■ AUSGANGSTEXT:
══════
Aber habt ihr das Gefühl, dass die Menschen der Wahl entgegenfieberten? Die Einschaltquoten des Duells Rüttgers-Kraft im WDR waren mies. Bei uns liefen viele NRW-Wahl-Geschichten höchstens im Schnitt, oft aber auch stark drunter.

In Kneipen und auf Partys habe ich mehr Gespräche über das iPad, Apple, das miese Wetter und die Griechenland-Krise miterlebt, als über die NRW-Wahl. An den Ständen der Parteien war wohl auch nicht die Hölle los. Und die politischen Veranstaltungen waren oft schlecht besucht. Wechselstimmung? Angst vor Rot-Rot-Grün? Hoffnung auf einen Aufbruch? Ich habe davon nichts mitbekommen.

Außerhalb der Medien und der Politik hat der Wahlkampf die Menschen nicht erreicht. NRW-Themen schon gar nicht. Das könnte sich in den nächsten Monaten ändern, wenn die Sparpläne auf den Tisch kommen. Dann wird es sich rächen, dass die Parteien diese Wahl nicht dazu genutzt haben, sich die einstehenden Einschnitte vom Wähler legitimieren zu lassen.
══════
■ DATENAUSZUG:
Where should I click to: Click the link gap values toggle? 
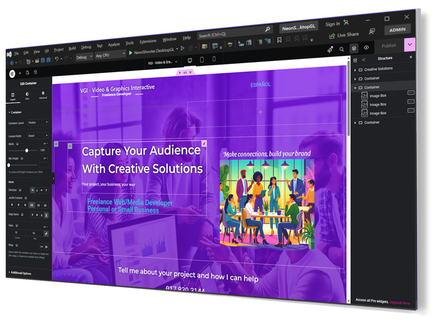pyautogui.click(x=46, y=234)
══════
■ ZIELE:
[1] Beantworten Sie anhand des Textes über den NRW-Wahlkampf diese Fragen:
(a) Wie werden die Einschaltquoten des Duells Rüttgers-Kraft im WDR bezeichnet?
(b) Worüber wurde in Kneipen und auf Partys mehr gesprochen als über die NRW-Wahl?
(c) Unter welcher Bedingung könnte sich laut Text in den nächsten Monaten etwas ändern?
[2] Schreiben Sie bitte den Text über den NRW-Wahlkampf weiter.

■ ANTWORTEN:
[1]
(a) Als mies.
(b) Über das iPad, Apple, das miese Wetter und die Griechenland-Krise.
(c) Wenn die Sparpläne auf den Tisch kommen.

[2]
Bauausstellung 2.0 und der Wahlkampf

Blühende Landschaften an der Emscher versprach Ministerpräsident Jürgen Rüttgers Mitte April dem Wahlvolk. Das sollte zwar nicht sofort geschehen, aber mit einer Neuauflage der Internationalen Bauausstellung will der Landesvater neue Maßstäbe setzen. „Wir wollen ein grünes Band von Dortmund bis Duisburg schaffen, das weit über die reine Renaturierung der Emscher hinausgeht“, erklärte er vor geladenem Publikum beim Politischen Forum in Essen.

IBA II soll das Projekt heißen, aber weitere Erläuterungen blieb Rüttgers bislang schuldig. Etwas mehr Aufklärung verspricht ein Positionspapier aus der Staatskanzlei in Düsseldorf. Da wird das Emschertal bis 2020 zum Herzstück der Metropole Ruhr aufgewertet und die Botschaft spart nicht mit starken Worten: „Es verbindet Arbeiten, Wohnen, Freizeit, Kunst und Umweltschutz zu einem europaweit einzigartigen Modellprojekt für mehr Lebensqualität, mehr Kreativität und sozialen Zusammenhalt in der umweltfreundlichen Industrieregion der Zukunft“. Natürlich fehlt nicht der allgegenwärtige Hinweis auf Neuauflage „eines Programms für Kreativquartiere, die im neuen Emschertal konzentriert werden“. Das kreative Element ist mittlerweile eine politische Allzweckwaffe, wenn man sich besonders modern und innovativ geben will. Die Realität der Kreativen an der Ruhr sieht leider anders aus und die Arbeitsbedingungen sind weiterhin schwierig. Dazu tragen die öffentlichen und kommunalen Institutionen bei, die Aufträge lieber an vermeintlich hippe Agenturen aus Düsseldorf oder Köln vergeben.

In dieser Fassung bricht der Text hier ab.